Trump’s missteps have
made an already volatile situation even more chaotic and unpredictable. But he
can still use this moment to pursue several long-standing U.S. goals in Iran:
encouraging the Islamic Republic’s gradual (and increasingly inevitable) decline
while avoiding the most violent and destabilizing outcomes, preventing Tehran
from acquiring a nuclear weapon, and averting perpetual rounds of direct
conflict between Israel and Iran.
The first step should
be restraint. Washington should not follow through on Trump’s threats to strike
Iran in response to the crackdown on protesters. At this point, such strikes,
coming weeks after the violence, would have less to do with toppling the regime
than with assuaging hawkish critics of the administration at home. No one,
including Trump, has any idea what effect strikes would have on the psyche of
those resisting the regime and those upholding it. U.S. strikes could galvanize
protesters and lead to defections among the security services necessary to
foment a change in regime. But they could just as easily lead to a cycle of
violence that could accelerate an uncontrolled descent into chaos. An
indecisive outcome against a wounded, cornered regime increasingly willing to
use violence against its population could replicate the conditions
that led to the Syrian civil war, further destabilizing the country and the
region.
But restraint does
not mean total disengagement. The United States should intensify economic and
diplomatic pressure to isolate the regime internationally and hasten its
demise. After years of deliberation, for example, the European Union recently
decided to designate the Islamic Revolutionary Guard Corps a terrorist
organization, placing the organization alongside groups such as al-Qaeda.
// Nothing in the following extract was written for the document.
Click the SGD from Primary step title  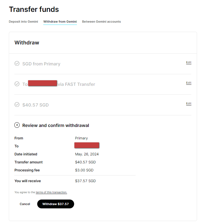[x=41, y=64]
Europe’s move can serve as a model of the types of decisive action Washington
should now rally allies to take. Tehran’s brutal repression of the
protests has dramatically reduced the prospect of gradual reform through
engagement with the regime. That possibility may have existed a decade ago,
when many Iranian people were still clamoring for regime reform and celebrating
the Joint Comprehensive Plan of Action, the 2015 nuclear deal. But after the
first Trump administration’s withdrawal from the JCPOA, years of escalation,
and the regime’s decision to slaughter its own people, that path has narrowed.
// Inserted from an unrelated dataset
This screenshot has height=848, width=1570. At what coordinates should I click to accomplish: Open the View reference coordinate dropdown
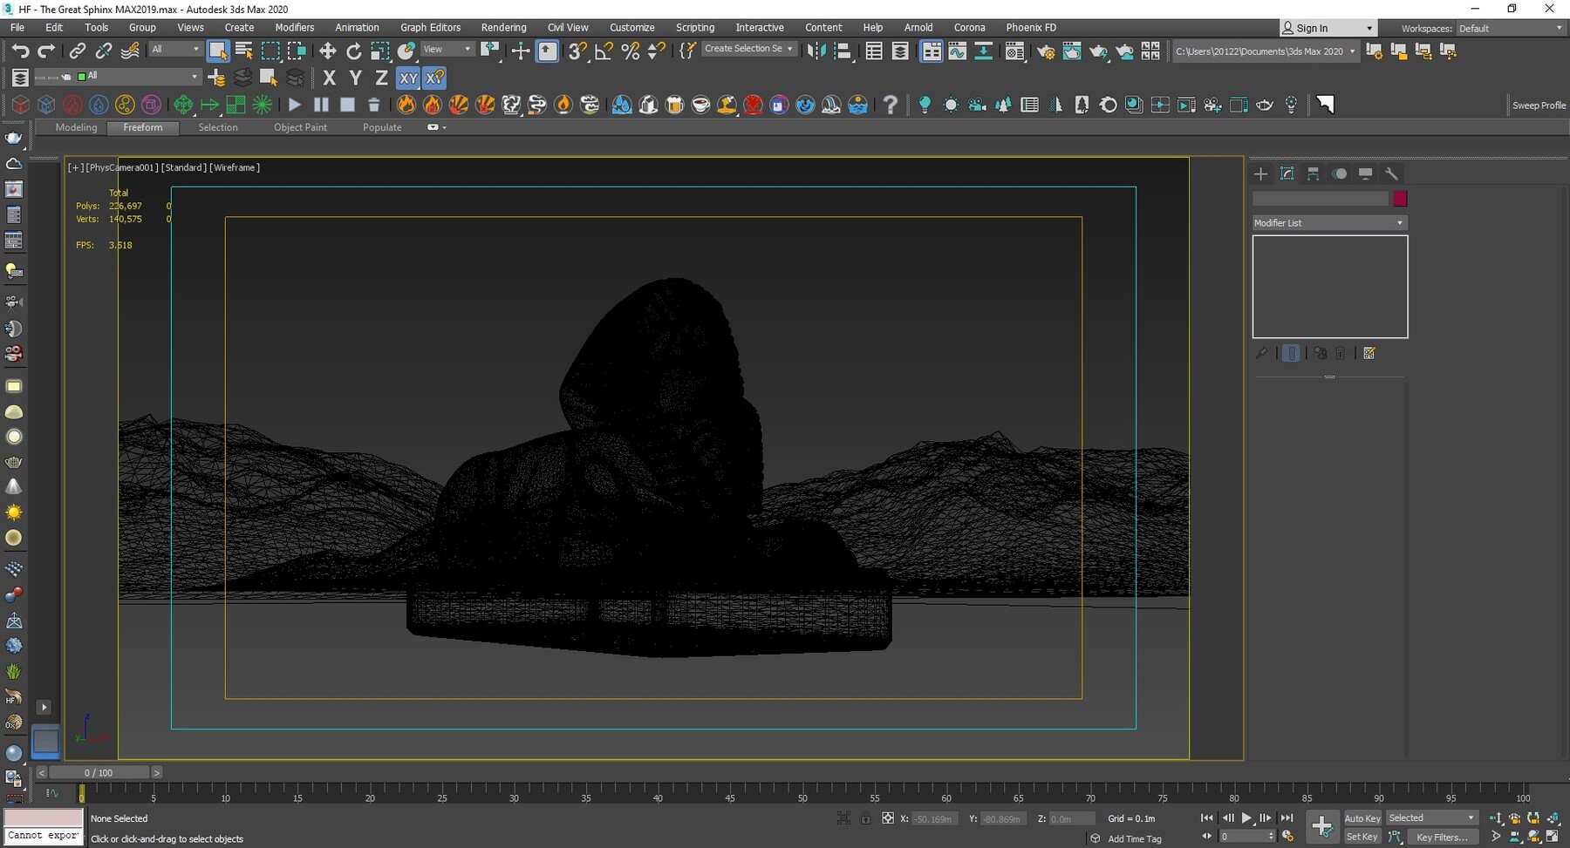click(x=447, y=50)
The Islamic Republic is a pariah state, most likely in a death spiral.

All the same, if
there is a place for diplomacy right now, Trump should take advantage of the
opportunity to pursue a narrowly defined, transactional understanding with
Tehran. In exchange for holding off on further strikes, he should demand that
Iran allow International Atomic Energy Agency inspectors back into the country,
restoring at least minimal visibility into what remains of the nuclear program.
Washington should
also support the Iranian opposition carefully and patiently. Rather than a
compliant government willing to accede to U.S. demands, the United States
should be seeking an Iranian government that fundamentally alters Iranian
foreign policy and respects the rights of its own people. The Trump
administration should thus encourage the opposition to leave space for regime
defections and reforms in a post-Khamenei era and promote unity across factions
inside Iran and within the diaspora rather than privileging any single group or
personality.
The United States
must also play a stabilizing regional role. Trump can leverage his overwhelming
popularity in Israel to restrain Netanyahu, making clear that the
United States does not support a strike, while working as quickly as possible
with Israel to restock its missile defense capabilities, which have still not
been fully replenished from the June war. Washington
should work with Israel and its Gulf partners to establish reliable
communications channels with Tehran to prevent miscalculation, such as the near
crisis, averted only by backchannel communications through Russia, sparked by
Iran’s missile exercises last December.
A strategy of
containment and pressure is far wiser - and far less likely to produce mass
violence—than the improvisation of the past year. If pursued consistently, it
offers the best chance of a managed leadership transition in Tehran rather than
one born of regional war or internal collapse. If Trump can bring about such a
transition, he may yet earn his self-bestowed title of “peacemaker in chief.”